═══ LISTED ENTRIES

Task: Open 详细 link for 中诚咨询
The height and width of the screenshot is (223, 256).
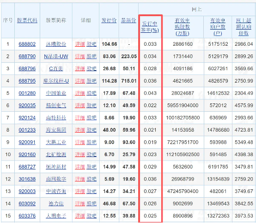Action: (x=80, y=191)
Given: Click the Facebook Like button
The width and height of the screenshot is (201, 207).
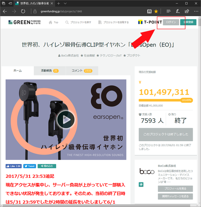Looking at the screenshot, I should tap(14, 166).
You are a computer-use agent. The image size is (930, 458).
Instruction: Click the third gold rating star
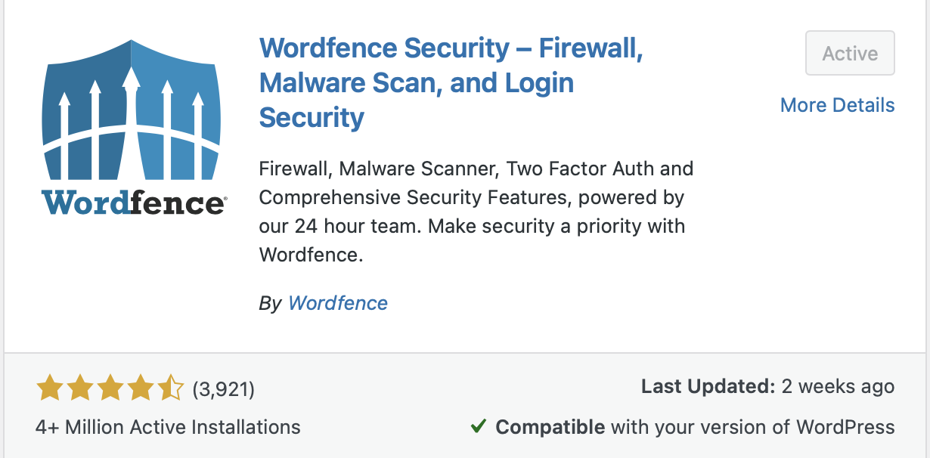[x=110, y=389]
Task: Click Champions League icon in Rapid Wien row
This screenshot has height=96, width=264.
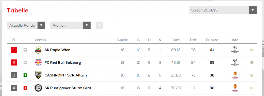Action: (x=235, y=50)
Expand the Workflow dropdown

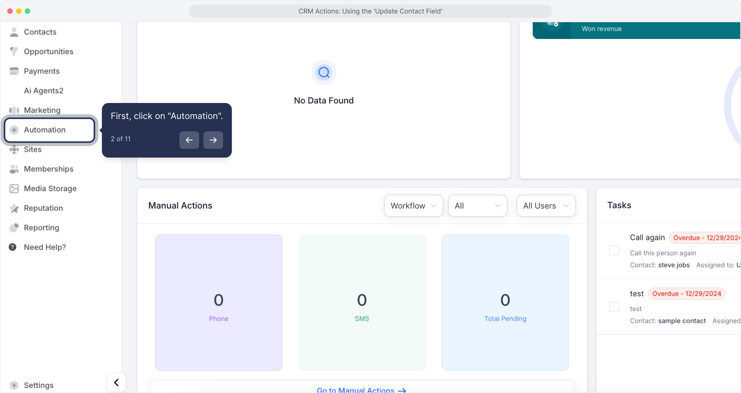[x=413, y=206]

══════
═══ LISTED ENTRIES

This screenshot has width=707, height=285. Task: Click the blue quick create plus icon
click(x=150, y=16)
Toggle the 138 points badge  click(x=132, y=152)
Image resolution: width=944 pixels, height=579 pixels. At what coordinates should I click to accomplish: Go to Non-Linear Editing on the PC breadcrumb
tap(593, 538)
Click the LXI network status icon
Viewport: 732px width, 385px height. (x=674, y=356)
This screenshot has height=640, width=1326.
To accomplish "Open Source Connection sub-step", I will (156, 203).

══════
═══ LISTED ENTRIES

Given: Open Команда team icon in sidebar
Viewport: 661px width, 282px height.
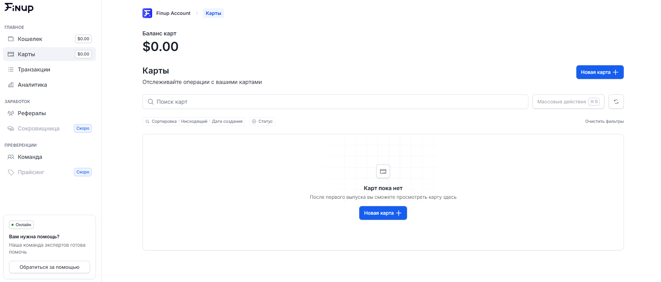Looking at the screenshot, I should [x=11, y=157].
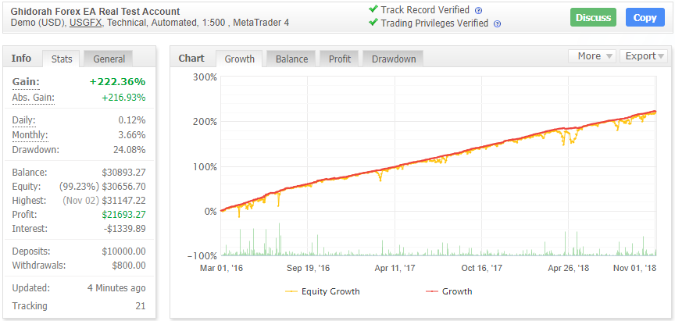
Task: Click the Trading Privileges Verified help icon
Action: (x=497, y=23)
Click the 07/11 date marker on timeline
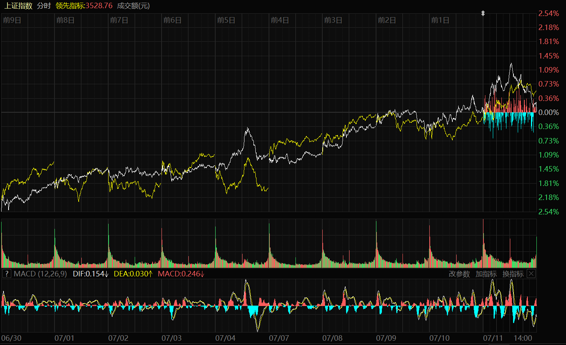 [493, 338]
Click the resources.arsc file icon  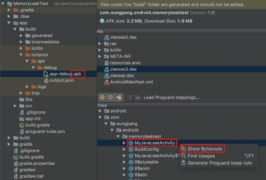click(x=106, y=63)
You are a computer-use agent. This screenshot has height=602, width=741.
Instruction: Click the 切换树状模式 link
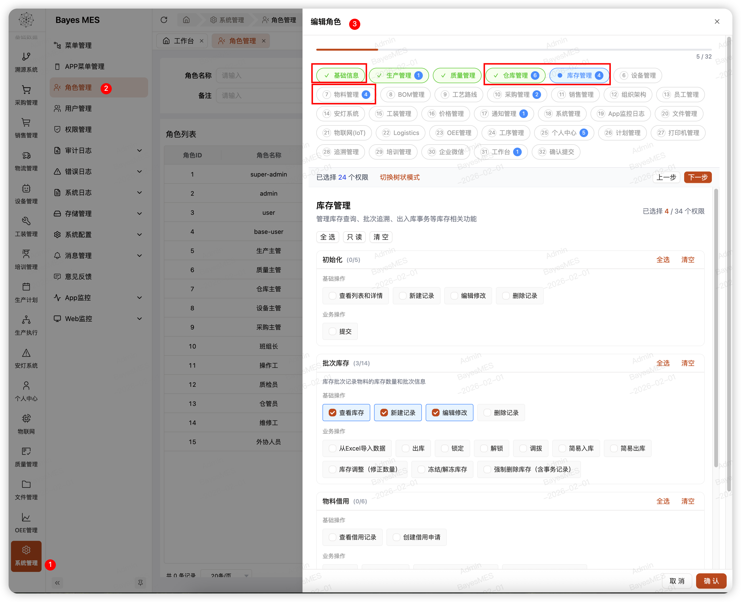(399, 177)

══════

● YOUR OBJECTIVE: Write out the data above verbatim, starting at the line containing "Task: Open 详细 link for 中诚咨询" and ending after the line containing "[x=413, y=206]". Omit the pictures from your answer.

● WORKED ANSWER:
Task: Open 详细 link for 中诚咨询
The height and width of the screenshot is (223, 256).
Action: (x=80, y=191)
Given: Click the Facebook Like button
The width and height of the screenshot is (201, 207).
Looking at the screenshot, I should tap(14, 166).
You are a computer-use agent. The image size is (930, 458).
Instruction: Click the third gold rating star
[x=110, y=389]
Task: Click Champions League icon in Rapid Wien row
This screenshot has height=96, width=264.
Action: (x=235, y=50)
Expand the Workflow dropdown

[x=413, y=206]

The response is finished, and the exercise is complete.